Langers family is struggling financially, and Langer worries he will lose his job.

He is working with a group called the Miami Immigrant Legal Center, which is providing temporary housing for families who are in crisis and are unable to find permanent housing.

“We have a large number of people here who are here because they are families who have nowhere else to go, no place to go to, no education,” said Maria Tostadillo, a Miami-based lawyer with the Miami-Dade Immigrant Rights Project.

Tostamino says the organization has helped some people move into temporary housing in Miami.

But others say they have found it difficult to find affordable housing in their new home, or have found that they cannot afford to stay there long term.

“There are a lot people here, people who have children and families, who are homeless,” said Jose Crespo, the co-founder of the Miami Immigration Coalition, an advocacy group that is working to provide support for families and their children.

“When you’re not paying your rent, you don’t have any money to eat.

They’re desperate.

And it’s really heartbreaking.”

Crespos family, which includes a three-year-old daughter, recently lost its home because it was foreclosed on.

“Right now, we can’t afford to keep them,” he told CBS.
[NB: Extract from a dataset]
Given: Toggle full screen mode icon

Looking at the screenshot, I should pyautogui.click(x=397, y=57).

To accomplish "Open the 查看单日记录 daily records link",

LANGER’S HEALTH Problems in the country have been growing over the last two years.

In May of last to help finance his trip, Langer was diagnosed with colon cancer.
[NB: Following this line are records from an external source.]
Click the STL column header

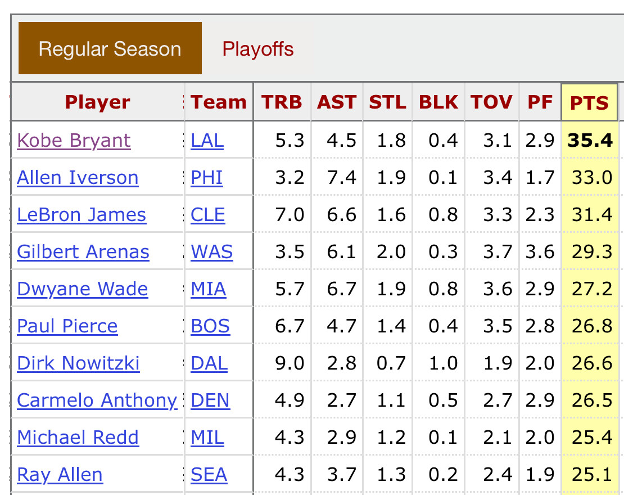click(387, 102)
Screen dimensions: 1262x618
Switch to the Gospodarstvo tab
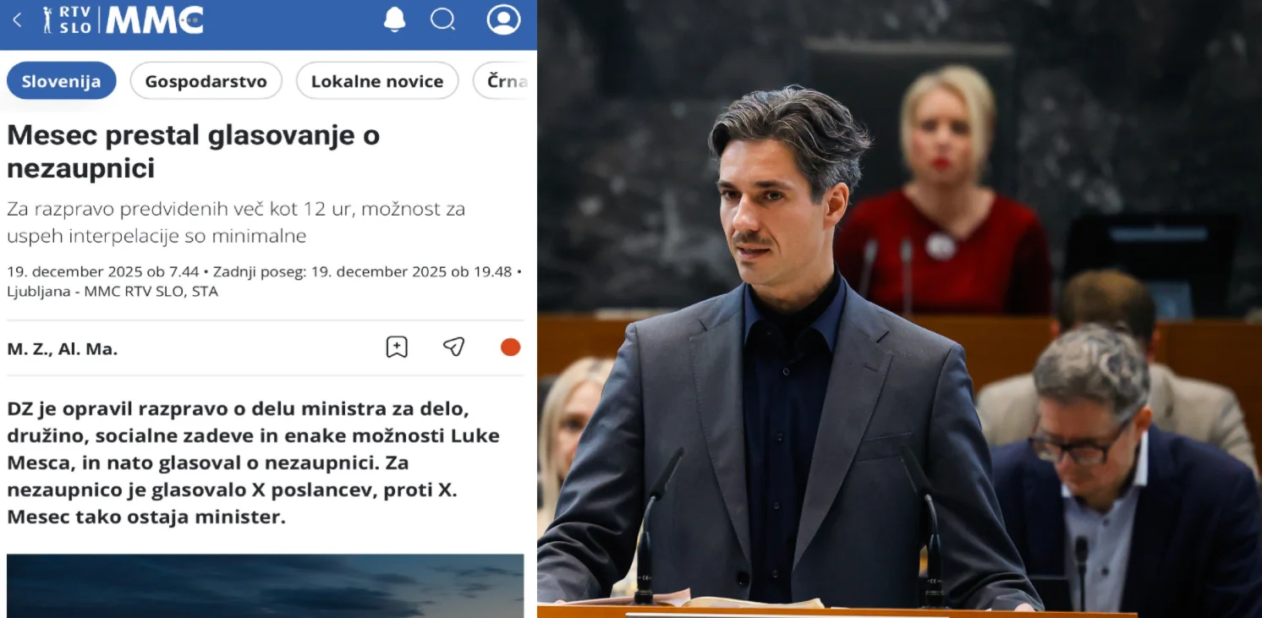coord(206,80)
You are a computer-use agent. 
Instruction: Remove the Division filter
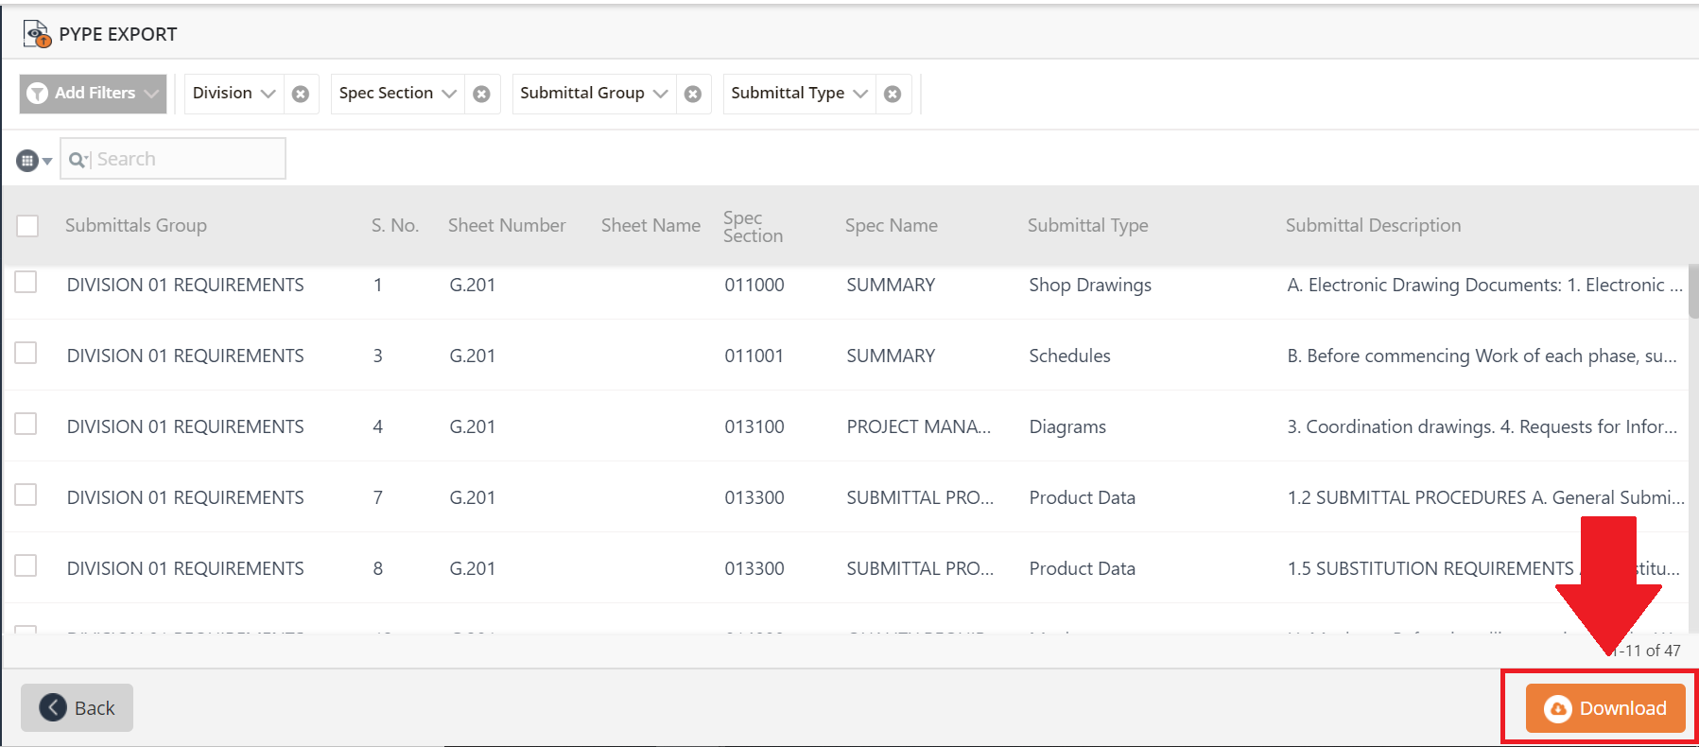301,94
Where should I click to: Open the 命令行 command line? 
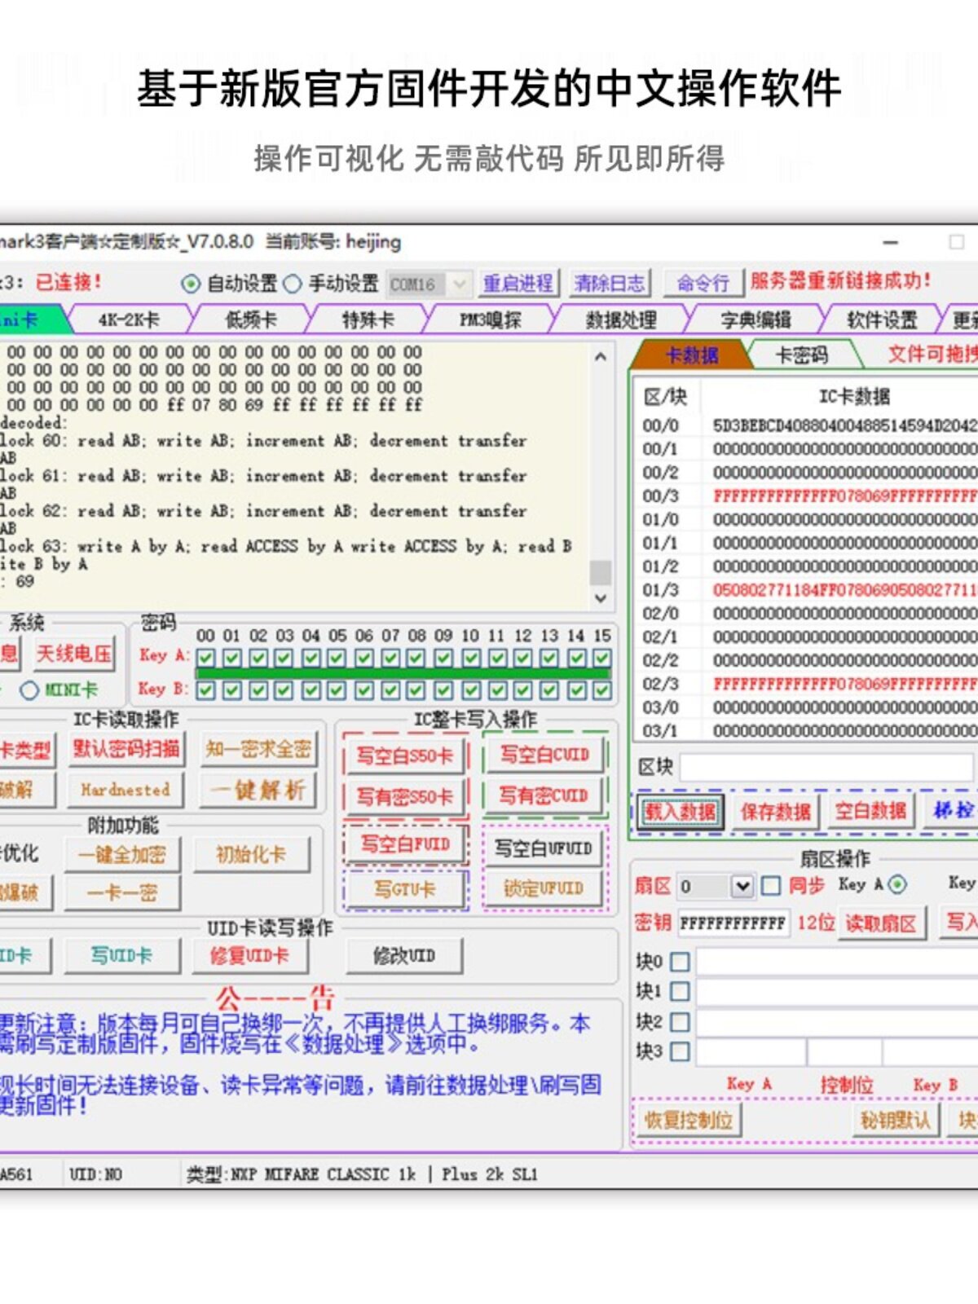pyautogui.click(x=703, y=284)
“For three years I had cancer,” L said.

He was told by doctors that he had a 20- to 30-year survival rate.

But since then, his cancer has grown, and he is currently battling it for a second time.

“Every day I’m worrying about it, I’ve been struggling,” he added.

“This cancer has a very, very bad prognosis.

It is very, highly curable.

I don’t know what’s going to happen.

If it comes back, I’ll be out of here.”

Langer told CBS that he and his family have no insurance to cover his medical expenses.

“If I get sick, I can’t pay for my medication and they’ll take my money,” he explained.

“So I have to go through this whole ordeal every day.”

He said he is still struggling to find enough money to pay for his medications, but said he would consider paying for it himself if the government provided a one-time exemption to the United Nation’s refugee program.

LANDING IN A LANDLING NEW YORK The island nation of Dominica, a popular tourist destination, is located in the Atlantic Ocean off the coast of the Bahamas.

Its economy depends on fishing, tourism, and tourism.

Many of the people in the small Caribbean nation are working in the agriculture sector, and many have found employment as truck drivers, cooks, or farmers.

“You can’t just go in there and make a living,” said Antonio Cresposa, a driver for a trucking company in Miami-Fort Lauderdale.